| TASK REQUIREMENTS |
- A) In the forum thread about kitchens, what lets the first poster roll the work table around?
- B) Pick up the forum thread about home kitchens after its last post and write the next few replies.
==== EXCERPTED TEXT ====
You're right, those work tables _are_ expensive. And we have to remember that when we set a hot pan on it, the whole table top gets hot. But I love the big casters - I can just roll it around wherever I want. In fact, every cabinet in my kitchen is free-standing so I can just carry them out or re-arrange them. The sink cabinet is too, but I'd have to disconnect the plumbing to move it. I love the idea of a butcher's station. I've added that to my dream kitchen wish list now.


----------



## Fisher's Mom (May 2, 2008)

Oh yeah, PDS! If I had a breakfast nook like yours, I'd never get anything done! I can see myself sitting there all day at that gorgeous table, drinking coffee and gazing out all those windows. It must be heavenly!


----------



## jpmcgrew (May 2, 2008)

PDS love the windows so light and airy.


----------



## jpmcgrew (May 2, 2008)

MexicoKaren said:


> Fisher's Mom - I feel the same way! I love hearing about the new creations you are all making and to be able to see your kitchens (and glimpses of your families) is great fun. Even though they are all so different, it is clear that all of them are serious kitchens for real cooks (and most are also neater than mine- oh well....)


 MK my kitchen is rarely that neat for pics I just moved some junk from counter to table and vice-versa. I always tell people my house is messy because there are people who actually live in it.


----------



## Saphellae (May 2, 2008)

Bleh bleh bleh!!

We don't have any hot water in the building today   I really want a shower! We have a dinner date together tonight.


----------



## luvs (May 2, 2008)

Andy M. said:


> Jeeks, that's a very life-like dog statue.


 


Saphellae said:


> Bleh bleh bleh!!
> 
> We don't have any hot water in the building today  I really want a shower! We have a dinner date together tonight.


 

we didn't, either, fer 2 1/2 days! & we couldn't cook, either. thank goodness my friend offeref to let me use her shower.


----------



## suziquzie (May 2, 2008)

jpmcgrew said:


> MK my kitchen is rarely that neat for pics I just moved some junk from counter to table and vice-versa. I always tell people my house is messy because there are people who actually live in it.


 

Ditto!
I didn't post mine til today, because until this morning it had it's usual "lived-in" look!
==== SUPPLIED MATERIAL ====
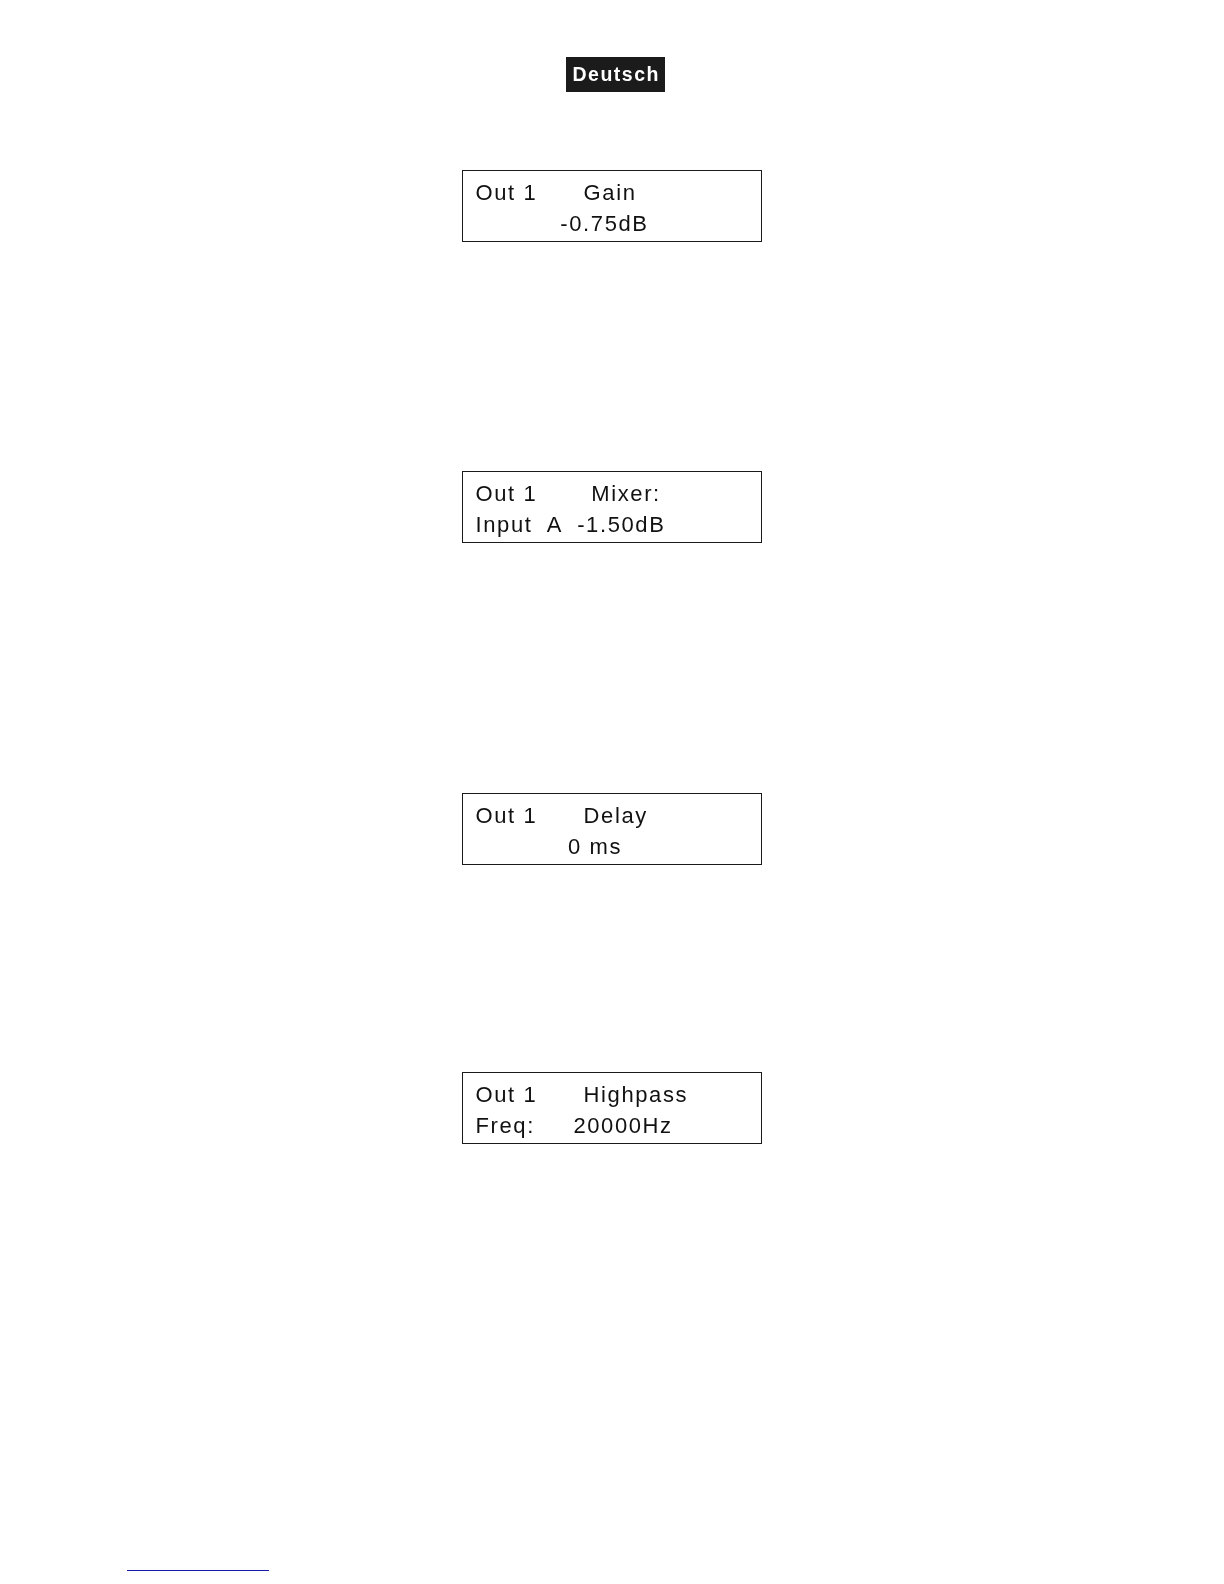 The height and width of the screenshot is (1584, 1224). I want to click on display-text: Delay, so click(616, 816).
====
| YOUR WRITTEN ANSWERS |
- A) The big casters.

- B)
----------



## ironchef (May 2, 2008)

Here's the kitchen where I do most of my cooking at:


----------



## MexicoKaren (May 2, 2008)

I am so impressed with your perseverance, Lfselover - I could probably never do that. As a matter of fact, I just skipped the whole issue of cabinet doors and have open shelves in my kitchen, like a real Mexican kitchen. Problem here is, unless you use _parota _wood or some other bug-resistant material (very expensive), the termites will just eat it up! Your butter dishes are awesome, by the way!


----------



## Saphellae (May 2, 2008)

Iron, looks like a great place to work! Everyone seems happy.


----------



## MexicoKaren (May 2, 2008)

Yep, he's got us all beat when it comes to cooking equipment.......love that BIG refrigerator!


----------



## fireweaver (May 2, 2008)

yep, LEFSE, i feel ya on that.  every house i've ever lived in has had those same crappy cheap "oak" veneer cabinets of which you speak...except for the last 2, which had plain painted plywood cabinet faces.  sigh.  i went all crazy on those plywood ones in my house in college by repainting them actual white (instead of the vague dingy off-white they were), and then using a stamp set in, yes, 6ish colors.  the stamps had 4 or 5 different size/shape grape leaves and one little round circle.  i think it was supposed to be ivy with berries, but it turned into a grape arbor in my hands.  leaves were all shaded different greens,  the dots got stamped into grape clusters in shades of purple and wine, and a thin vine was free-handed to connect them up.  all of the corners of the cabinets had some random and irregular amount of grape vine growing over them.  loved it, wish i had a pic.  it was an inexpensive and attractive fix for those monstrosities, but was a lot of work.

i have it easy in this house; very nice **brand new** cabinets had been installed by the previous owner, who was basically flipping the house.  they're even the color i would have picked on my own.

Karen, you could have a cottage industry in shipping us some of those amazing tiles!!

and ditto, all, i LOVE this thread!


----------



## Saphellae (May 3, 2008)

Keep the pictures and great stories coming everyone!  I know there are TONS of DCers who haven't posted their pictures yet


----------



## buckytom (May 3, 2008)

Saphellae said:


> Iron, looks like a great place to work! Everyone seems happy.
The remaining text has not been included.